O apartamento meio vazio, meio cheio de caixas de uma mudança em andamento. Os moveis bagunçados, encaixotados e fora do lugar. Mas ainda assim era um lugar acolhedor e convidativo. O cigarro compartilhado passava de lábios em lábios, enquanto a penumbra preenchia a sala. A noite chegava despercebida para eles, que estavam mergulhados neles mesmos.

Com o fim do episódio, saíram de seu pequeno mundo particular e de volta a realidade. Ele a abraçou mais forte, aproximando-a de si, “não vai agora não, tá tão gostoso aqui” ele sussurrou para a clavícula dela. Uma de suas mãos entrando por de baixo da blusa e chegando até o seio dela, enquanto a outra descia e a segurava por baixo. Ela não resistiu, e deixou-se levar pelos carinhos, recostou a cabeça no ombro dele e fechou lentamente os olhos.

A noite invadia cada canto do apartamento agora escuro, e eles não se importaram em acender nenhuma luz. Deitados contra o chão de madeira, o calor do verão entrava pelas janelas abertas. Acariciados pela noite e pela penumbra, ninguém para presenciar o amor deles a não ser pelos gatos.

Ele a tocava de olhos fechados, as mãos passeando pelo corpo que conhecia tão bem, melhor que o dele próprio. Ela respondia os carinhos com igual intensidade, tocando-o como apenas ela havia aprendido a fazer, cada pequeno segredo, cada pequeno prazer. Em sua primeira noite juntos no novo apartamento, com um novo começo e uma nova vida, eles começavam um novo amor.
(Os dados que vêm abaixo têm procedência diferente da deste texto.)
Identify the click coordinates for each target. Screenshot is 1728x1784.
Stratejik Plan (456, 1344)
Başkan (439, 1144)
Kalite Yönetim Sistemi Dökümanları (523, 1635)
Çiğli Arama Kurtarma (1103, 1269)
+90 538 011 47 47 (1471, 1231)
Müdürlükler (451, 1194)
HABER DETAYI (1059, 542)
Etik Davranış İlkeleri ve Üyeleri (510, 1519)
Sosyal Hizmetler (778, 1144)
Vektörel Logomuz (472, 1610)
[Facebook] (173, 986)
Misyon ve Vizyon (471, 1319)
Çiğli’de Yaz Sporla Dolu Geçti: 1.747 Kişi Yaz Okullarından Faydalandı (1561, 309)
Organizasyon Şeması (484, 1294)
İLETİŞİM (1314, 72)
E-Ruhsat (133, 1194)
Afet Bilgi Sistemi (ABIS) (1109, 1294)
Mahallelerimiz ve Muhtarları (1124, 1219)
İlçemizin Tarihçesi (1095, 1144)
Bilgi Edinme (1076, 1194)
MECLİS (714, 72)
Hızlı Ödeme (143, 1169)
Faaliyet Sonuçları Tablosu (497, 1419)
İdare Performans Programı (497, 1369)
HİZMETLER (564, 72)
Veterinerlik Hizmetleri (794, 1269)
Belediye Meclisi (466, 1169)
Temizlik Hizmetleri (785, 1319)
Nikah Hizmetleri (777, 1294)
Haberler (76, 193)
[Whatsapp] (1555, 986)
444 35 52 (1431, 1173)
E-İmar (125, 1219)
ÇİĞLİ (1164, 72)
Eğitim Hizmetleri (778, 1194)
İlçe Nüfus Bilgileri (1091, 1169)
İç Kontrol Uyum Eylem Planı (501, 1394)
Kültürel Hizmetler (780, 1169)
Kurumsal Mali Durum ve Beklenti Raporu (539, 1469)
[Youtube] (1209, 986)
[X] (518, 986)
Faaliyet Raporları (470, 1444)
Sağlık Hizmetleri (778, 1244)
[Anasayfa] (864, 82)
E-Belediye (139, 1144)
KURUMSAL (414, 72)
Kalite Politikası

Seus risos e gemidos preenchiam o vazio deixado pelos móveis, estreando cada pedaço e parte do novo apartamento com suas poses favoritas, eles terminaram no quarto, ofegantes e exaustos. Aninhada em seu peito novamente, ela parecia sempre menor do que realmente era, como se ele pudesse abraça-la por completo e escondê-la do resto do mundo, seria seu pequeno segredo do resto do mundo. Com o coração ainda acelerado ela abraçou-se fortemente a ele, sentindo-se segura e em casa. Nenhum dos dois falava nada, palavras eram desnecessárias, seus corpos tinham tido um longa e exaustiva conversa.

Deixou-a deitada confortavelmente na cama e foi buscar a comida japonesa que havia, finalmente, chegado. Na cama nus, eles riam enquanto comiam e planejavam seu futuro juntos. Nada de errado podia acontecer, nenhum mal podia se abater sobre eles, eram jovens, apaixonados e tinham todo o tempo do mundo para realizar todos os seus sonhos.